_Material shown_

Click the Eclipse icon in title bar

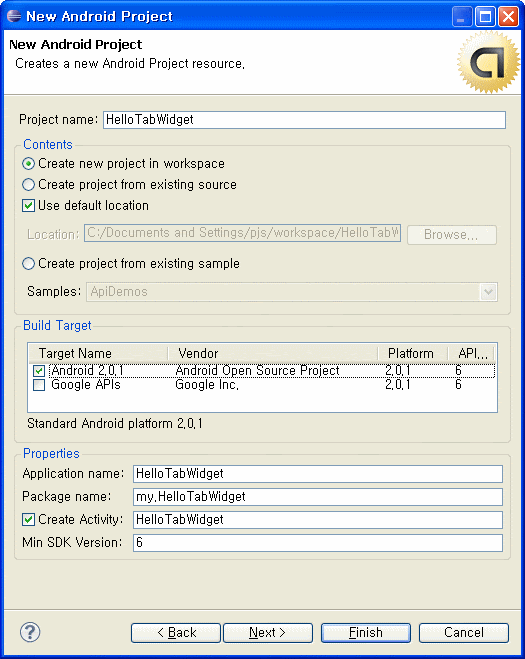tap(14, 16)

* * *

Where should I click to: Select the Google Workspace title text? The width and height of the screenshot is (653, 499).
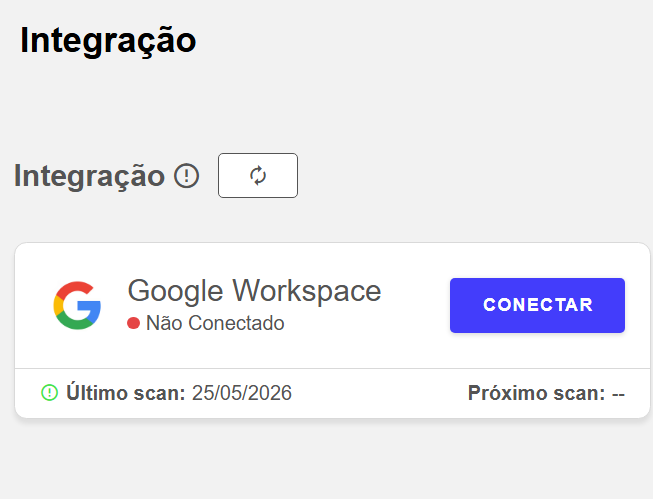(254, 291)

...

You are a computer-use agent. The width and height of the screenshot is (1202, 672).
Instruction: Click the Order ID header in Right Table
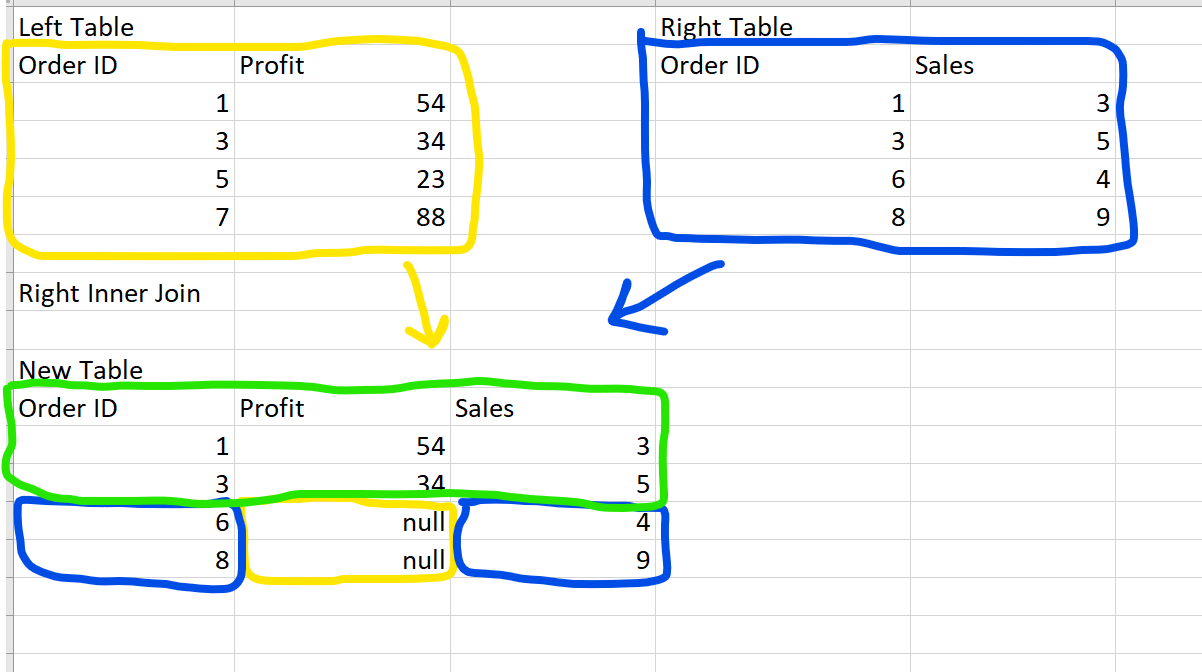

_Exercise details_
From the line containing "You are a computer-use" down to the line containing "Instruction: Click the" in the material above, reproduce every line exactly, including the two end lines.

_Response to the exercise_
You are a computer-use agent. The width and height of the screenshot is (1202, 672).
Instruction: Click the Order ID header in Right Table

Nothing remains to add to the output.